Dataset entries:
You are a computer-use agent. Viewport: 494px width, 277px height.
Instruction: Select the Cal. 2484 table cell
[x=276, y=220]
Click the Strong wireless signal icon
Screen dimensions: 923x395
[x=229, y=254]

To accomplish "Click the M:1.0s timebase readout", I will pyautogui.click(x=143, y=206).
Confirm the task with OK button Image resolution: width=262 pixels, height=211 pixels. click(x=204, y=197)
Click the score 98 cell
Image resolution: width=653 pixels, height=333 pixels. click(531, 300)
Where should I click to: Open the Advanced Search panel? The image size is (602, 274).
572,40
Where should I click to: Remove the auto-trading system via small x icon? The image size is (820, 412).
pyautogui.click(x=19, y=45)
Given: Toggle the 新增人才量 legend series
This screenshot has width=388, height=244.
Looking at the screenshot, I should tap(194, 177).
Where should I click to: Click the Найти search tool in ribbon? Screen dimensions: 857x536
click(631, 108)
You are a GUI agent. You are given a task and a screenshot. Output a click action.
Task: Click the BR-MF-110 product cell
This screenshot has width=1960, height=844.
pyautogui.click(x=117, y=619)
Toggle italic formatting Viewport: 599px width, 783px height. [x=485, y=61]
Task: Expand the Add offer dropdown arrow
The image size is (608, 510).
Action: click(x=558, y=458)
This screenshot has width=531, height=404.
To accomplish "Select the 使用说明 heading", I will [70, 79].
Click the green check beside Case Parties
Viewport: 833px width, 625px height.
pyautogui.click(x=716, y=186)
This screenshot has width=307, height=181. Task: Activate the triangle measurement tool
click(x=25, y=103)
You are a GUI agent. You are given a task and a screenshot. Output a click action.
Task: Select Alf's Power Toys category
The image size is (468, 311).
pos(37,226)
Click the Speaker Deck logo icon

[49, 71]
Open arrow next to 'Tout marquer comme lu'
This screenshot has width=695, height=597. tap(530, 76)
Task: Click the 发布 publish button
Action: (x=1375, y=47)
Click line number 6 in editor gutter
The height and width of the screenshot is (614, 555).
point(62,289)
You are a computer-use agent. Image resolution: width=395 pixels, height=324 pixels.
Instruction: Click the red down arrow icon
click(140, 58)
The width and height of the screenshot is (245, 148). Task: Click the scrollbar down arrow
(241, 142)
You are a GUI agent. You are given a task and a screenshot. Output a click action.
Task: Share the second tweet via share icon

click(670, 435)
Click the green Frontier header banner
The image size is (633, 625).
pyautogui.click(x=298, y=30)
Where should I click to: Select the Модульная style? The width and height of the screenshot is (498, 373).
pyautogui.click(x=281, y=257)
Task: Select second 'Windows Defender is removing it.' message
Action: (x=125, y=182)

● **Work to be completed**: If a line in the records includes the string "computer", copy it.

● **Task response**:
You are a computer-use agent. Viewport: 494px width, 277px height.
You are a computer-use agent. Image resolution: width=395 pixels, height=324 pixels.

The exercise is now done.